__Excerpted records__.
────────────────────

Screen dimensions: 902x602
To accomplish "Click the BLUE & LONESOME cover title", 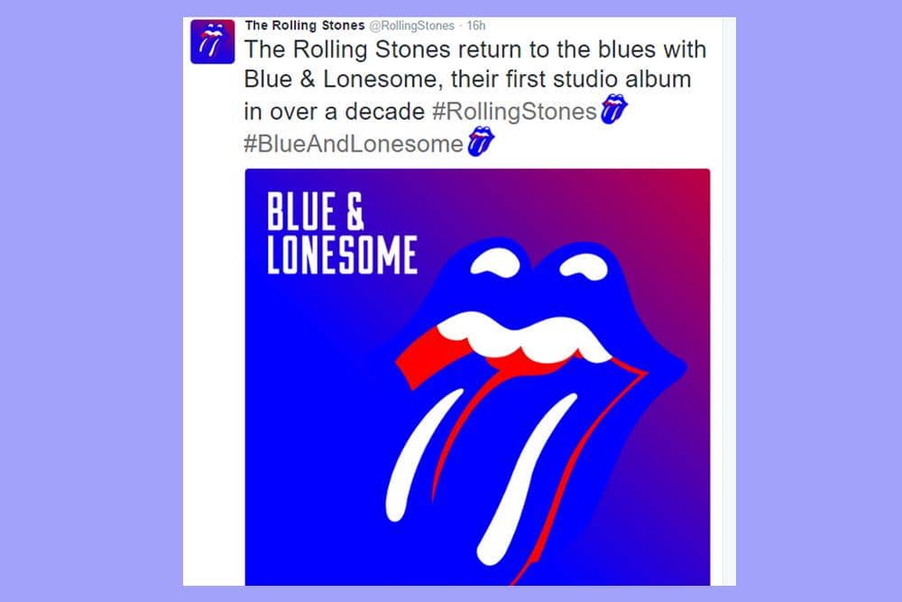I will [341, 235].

────────────────────

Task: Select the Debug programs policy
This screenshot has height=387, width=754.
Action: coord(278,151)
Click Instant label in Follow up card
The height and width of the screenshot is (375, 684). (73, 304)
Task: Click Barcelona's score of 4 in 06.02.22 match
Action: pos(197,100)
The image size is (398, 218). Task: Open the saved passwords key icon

────────────────────

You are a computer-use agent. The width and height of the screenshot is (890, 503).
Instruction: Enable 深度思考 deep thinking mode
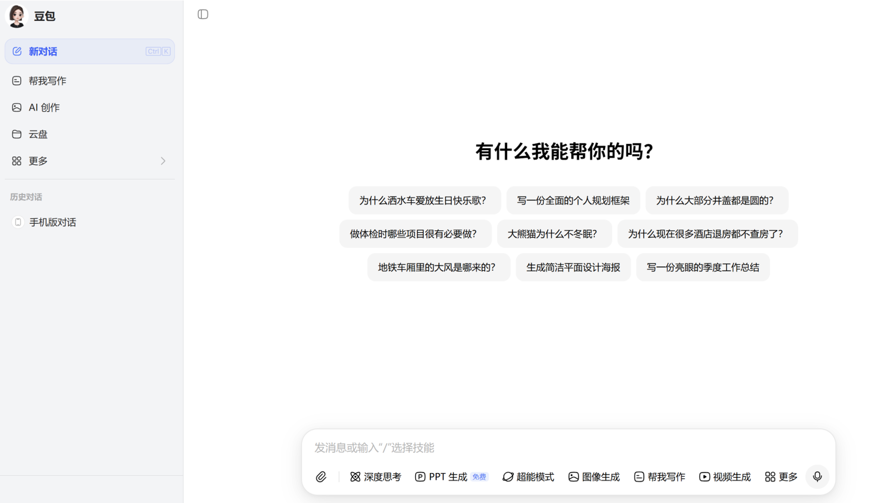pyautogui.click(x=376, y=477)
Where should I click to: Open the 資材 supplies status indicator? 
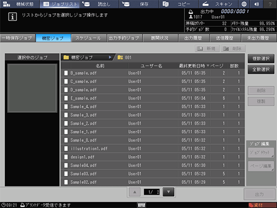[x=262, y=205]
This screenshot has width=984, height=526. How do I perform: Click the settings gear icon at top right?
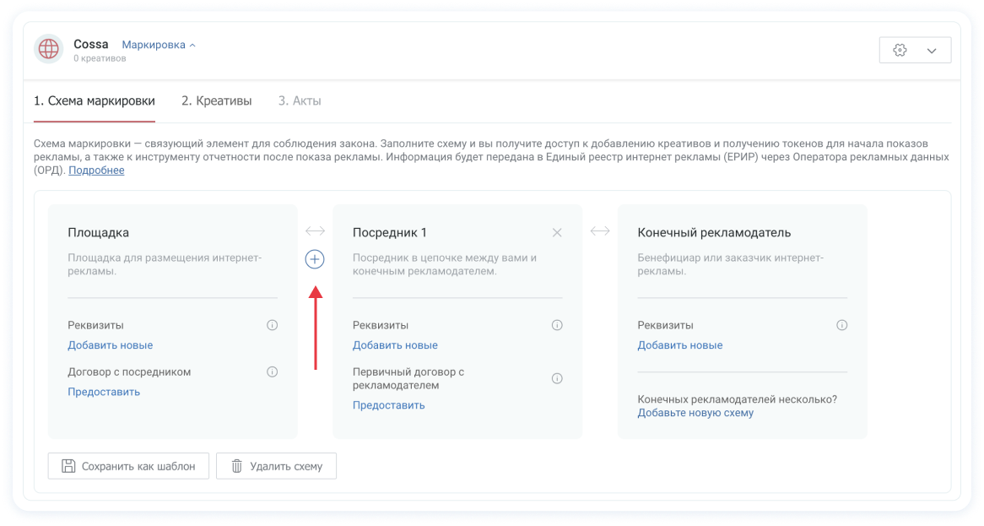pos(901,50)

────────────────────

__Try it__. In the entries above, find the line holding "This screenshot has height=387, width=754." and the line holding "The image size"; print both of them and every line between, exactly, and nothing else.

__Your solution__.
This screenshot has height=387, width=754.
Action: coord(278,151)
Click Instant label in Follow up card
The height and width of the screenshot is (375, 684). (73, 304)
Task: Click Barcelona's score of 4 in 06.02.22 match
Action: pos(197,100)
The image size is (398, 218). Task: Open the saved passwords key icon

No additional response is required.